Berlin – Im April durften sich Berliner über wärmende und motivierende Worte des Regierenden Bürgermeisters freuen. In den meisten Briefkästen der Stadt fand sich ein Brief, in dem sich Michael Müller (55, SPD) an jeden einzelnen wandte und Kraft für das Überstehen der Corona-Krise wünschte.

Mehrere Briefkästen im Flur eines Wohnhauses. (Symbolbild)
Mehrere Briefkästen im Flur eines Wohnhauses. (Symbolbild)  © 123RF/germanopoli

Der Abgeordnete Gunnar Lindemann (50, AfD) interessierte sich für die Hintergründe des Schreibens und stellte eine schriftliche Anfrage an den Senat. 

Dessen Antwort ist zu entnehmen, dass es an fast 2,2 Millionen Haushalte der Hauptstadt verteilt wurde. 

Und wie sieht es mit den Kosten aus? Insgesamt wurden beinahe 367.000 Euro brutto ausgegeben, etwa 122.000 Euro davon für Druck und Konfektionierung und circa 244.000 für den Versand. 
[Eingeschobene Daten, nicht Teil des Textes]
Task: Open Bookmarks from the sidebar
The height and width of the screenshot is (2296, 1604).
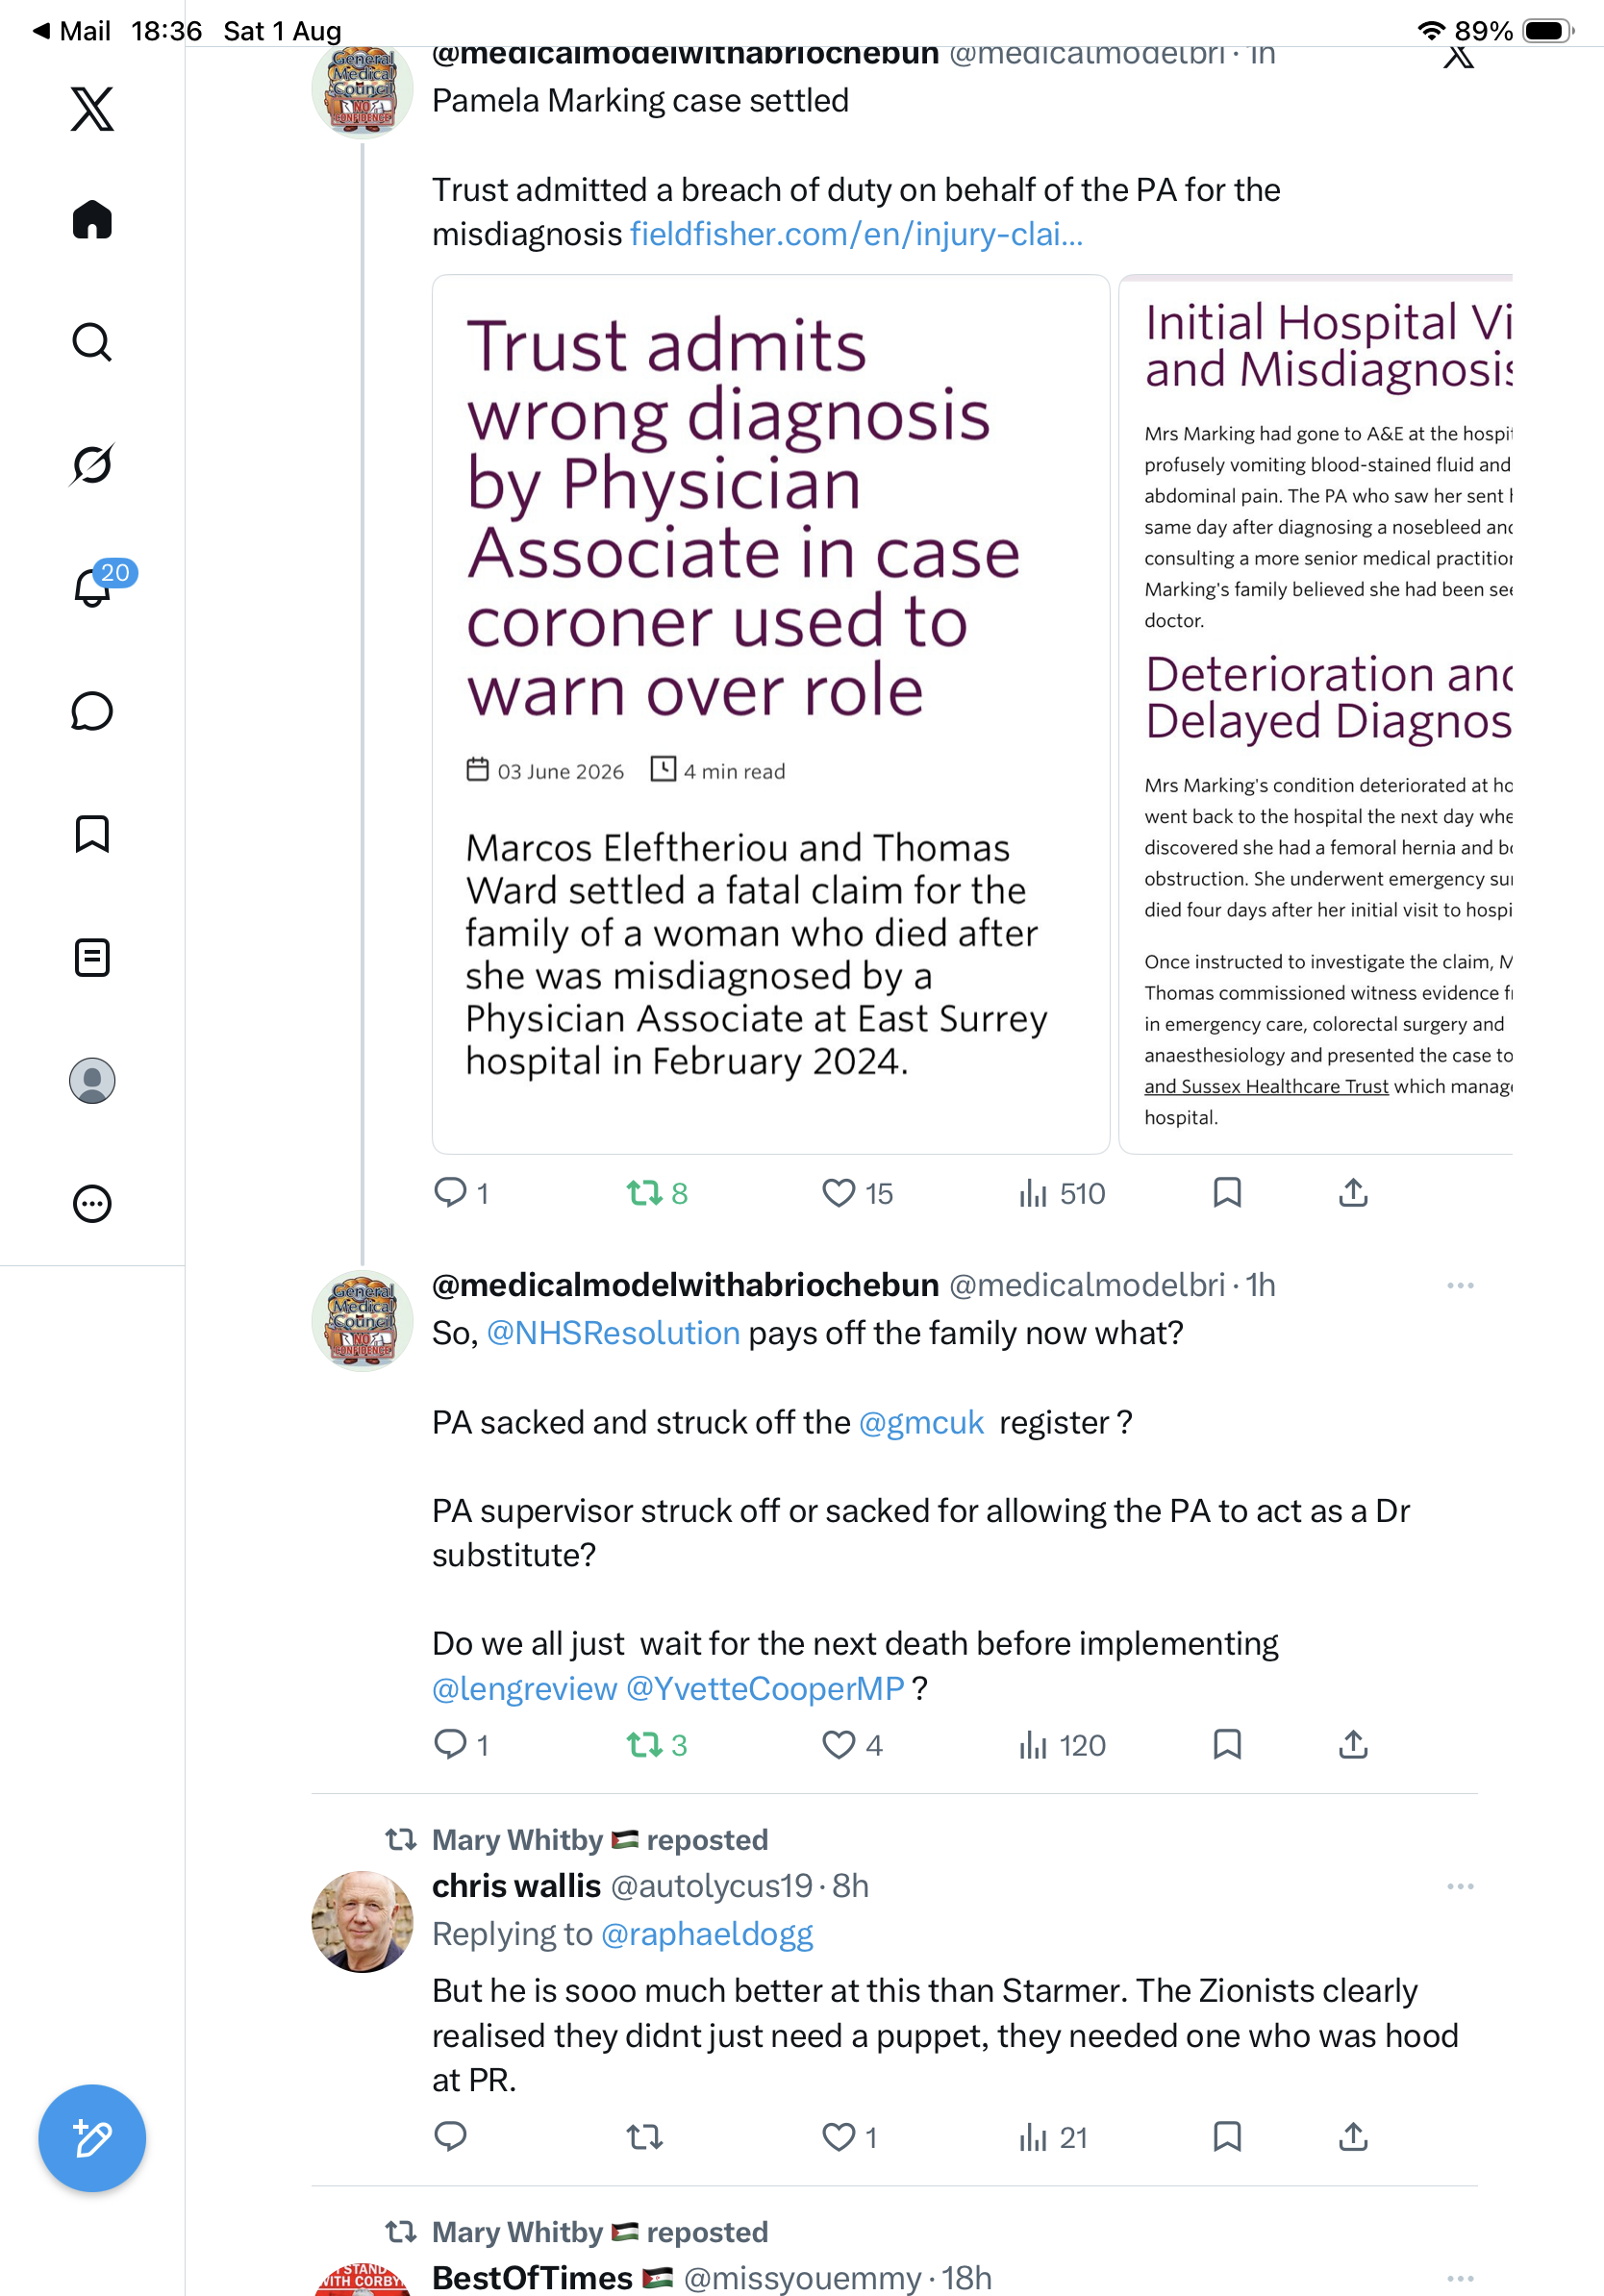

Aus dem neu erstellten Sondertopf für Pandemieausgaben sei das Geld genommen worden.

Nutzen der Aktion

Auf die Frage hin, welchen Nutzen sich der 55-Jährige und der Senat von der Aktion versprechen, wurde geantwortet: "Der Senat ist überzeugt, dass eine persönliche Ansprache durch den Regierenden Bürgermeister – stellvertretend für den gesamten Senat – die Dringlichkeit und Wichtigkeit des Themas am besten verdeutlicht sowie die formulierten Appelle auf der Grundlage wissenschaftlicher Erkenntnisse am ehesten verinnerlicht werden."

Den Bürgern einen groben Überblick zu Informations- und Unterstützungsmöglichkeiten zu geben, die beispielsweise keinen Internetzugang haben oder in der Internetnutzung weniger geübt sind, sei das Ziel gewesen. 

"Für den Senat ist es von zentraler Bedeutung, dass angesichts der großen Gefahr, die von dem Coronavirus ausgeht, so viele in Berlin lebende Menschen wie möglich – gleich welchen Alters oder welcher Nationalität – über die Pandemie informiert werden, Zugang zu staatlichen Informationen und Hilfsangeboten erhalten sowie ein Bewusstsein dafür entwickeln, dass die geltenden Regelungen zur Eindämmung des Coronavirus zu berücksichtigen sind", hieß es weiter.